**Problema breve**
Pasa las filas de abajo a una tabla Markdown con las columnas «N.º» y «Texto», con el número de fila en la primera y la línea en la segunda. Incluye todas las filas y omite las líneas en blanco.

***** Filas proporcionadas

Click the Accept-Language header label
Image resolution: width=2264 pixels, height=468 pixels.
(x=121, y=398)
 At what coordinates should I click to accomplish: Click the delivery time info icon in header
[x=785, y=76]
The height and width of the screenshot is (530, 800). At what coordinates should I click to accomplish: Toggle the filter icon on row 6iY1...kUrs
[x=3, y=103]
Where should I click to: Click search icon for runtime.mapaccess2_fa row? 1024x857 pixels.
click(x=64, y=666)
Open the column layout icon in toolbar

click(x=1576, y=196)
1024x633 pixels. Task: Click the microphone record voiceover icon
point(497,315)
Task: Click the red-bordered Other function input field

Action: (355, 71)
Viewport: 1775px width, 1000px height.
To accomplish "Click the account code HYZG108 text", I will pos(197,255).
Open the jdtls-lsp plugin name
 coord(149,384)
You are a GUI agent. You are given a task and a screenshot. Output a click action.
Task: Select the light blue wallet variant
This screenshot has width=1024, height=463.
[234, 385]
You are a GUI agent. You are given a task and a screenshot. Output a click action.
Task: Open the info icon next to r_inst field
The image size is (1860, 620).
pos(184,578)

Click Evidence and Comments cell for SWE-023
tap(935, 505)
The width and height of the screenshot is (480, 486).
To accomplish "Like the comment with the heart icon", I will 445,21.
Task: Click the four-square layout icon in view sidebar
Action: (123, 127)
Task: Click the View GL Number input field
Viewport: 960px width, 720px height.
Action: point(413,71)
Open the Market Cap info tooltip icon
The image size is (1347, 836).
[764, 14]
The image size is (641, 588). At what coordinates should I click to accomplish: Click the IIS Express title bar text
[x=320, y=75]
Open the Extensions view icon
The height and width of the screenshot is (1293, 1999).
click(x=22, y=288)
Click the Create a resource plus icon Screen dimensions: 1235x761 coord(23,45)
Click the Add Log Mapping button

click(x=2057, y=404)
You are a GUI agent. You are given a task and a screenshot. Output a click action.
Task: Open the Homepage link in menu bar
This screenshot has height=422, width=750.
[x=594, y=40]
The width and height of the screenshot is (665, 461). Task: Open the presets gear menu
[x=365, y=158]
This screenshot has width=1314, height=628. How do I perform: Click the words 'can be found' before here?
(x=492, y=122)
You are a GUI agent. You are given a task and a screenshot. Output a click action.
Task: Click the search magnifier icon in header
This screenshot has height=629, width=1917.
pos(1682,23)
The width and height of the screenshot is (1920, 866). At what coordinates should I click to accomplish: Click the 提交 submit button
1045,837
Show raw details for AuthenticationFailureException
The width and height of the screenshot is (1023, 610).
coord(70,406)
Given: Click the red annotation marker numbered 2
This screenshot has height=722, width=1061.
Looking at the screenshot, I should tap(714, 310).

**********

**Respuesta**
| N.º | Texto |
|---|---|
| 1 | Click the Accept-Language header label |
| 2 | Image resolution: width=2264 pixels, height=468 pixels. |
| 3 | (x=121, y=398) |
| 4 |  At what coordinates should I click to accomplish: Click the delivery time info icon in header |
| 5 | [x=785, y=76] |
| 6 | The height and width of the screenshot is (530, 800). At what coordinates should I click to accomplish: Toggle the filter icon on row 6iY1...kUrs |
| 7 | [x=3, y=103] |
| 8 | Where should I click to: Click search icon for runtime.mapaccess2_fa row? 1024x857 pixels. |
| 9 | click(x=64, y=666) |
| 10 | Open the column layout icon in toolbar |
| 11 | click(x=1576, y=196) |
| 12 | 1024x633 pixels. Task: Click the microphone record voiceover icon |
| 13 | point(497,315) |
| 14 | Task: Click the red-bordered Other function input field |
| 15 | Action: (355, 71) |
| 16 | Viewport: 1775px width, 1000px height. |
| 17 | To accomplish "Click the account code HYZG108 text", I will pos(197,255). |
| 18 | Open the jdtls-lsp plugin name |
| 19 |  coord(149,384) |
| 20 | You are a GUI agent. You are given a task and a screenshot. Output a click action. |
| 21 | Task: Select the light blue wallet variant |
| 22 | This screenshot has width=1024, height=463. |
| 23 | [234, 385] |
| 24 | You are a GUI agent. You are given a task and a screenshot. Output a click action. |
| 25 | Task: Open the info icon next to r_inst field |
| 26 | The image size is (1860, 620). |
| 27 | pos(184,578) |
| 28 | Click Evidence and Comments cell for SWE-023 |
| 29 | tap(935, 505) |
| 30 | The width and height of the screenshot is (480, 486). |
| 31 | To accomplish "Like the comment with the heart icon", I will 445,21. |
| 32 | Task: Click the four-square layout icon in view sidebar |
| 33 | Action: (123, 127) |
| 34 | Task: Click the View GL Number input field |
| 35 | Viewport: 960px width, 720px height. |
| 36 | Action: point(413,71) |
| 37 | Open the Market Cap info tooltip icon |
| 38 | The image size is (1347, 836). |
| 39 | [764, 14] |
| 40 | The image size is (641, 588). At what coordinates should I click to accomplish: Click the IIS Express title bar text |
| 41 | [x=320, y=75] |
| 42 | Open the Extensions view icon |
| 43 | The height and width of the screenshot is (1293, 1999). |
| 44 | click(x=22, y=288) |
| 45 | Click the Create a resource plus icon Screen dimensions: 1235x761 coord(23,45) |
| 46 | Click the Add Log Mapping button |
| 47 | click(x=2057, y=404) |
| 48 | You are a GUI agent. You are given a task and a screenshot. Output a click action. |
| 49 | Task: Open the Homepage link in menu bar |
| 50 | This screenshot has height=422, width=750. |
| 51 | [x=594, y=40] |
| 52 | The width and height of the screenshot is (665, 461). Task: Open the presets gear menu |
| 53 | [x=365, y=158] |
| 54 | This screenshot has width=1314, height=628. How do I perform: Click the words 'can be found' before here? |
| 55 | (x=492, y=122) |
| 56 | You are a GUI agent. You are given a task and a screenshot. Output a click action. |
| 57 | Task: Click the search magnifier icon in header |
| 58 | This screenshot has height=629, width=1917. |
| 59 | pos(1682,23) |
| 60 | The width and height of the screenshot is (1920, 866). At what coordinates should I click to accomplish: Click the 提交 submit button |
| 61 | 1045,837 |
| 62 | Show raw details for AuthenticationFailureException |
| 63 | The width and height of the screenshot is (1023, 610). |
| 64 | coord(70,406) |
| 65 | Given: Click the red annotation marker numbered 2 |
| 66 | This screenshot has height=722, width=1061. |
| 67 | Looking at the screenshot, I should tap(714, 310). |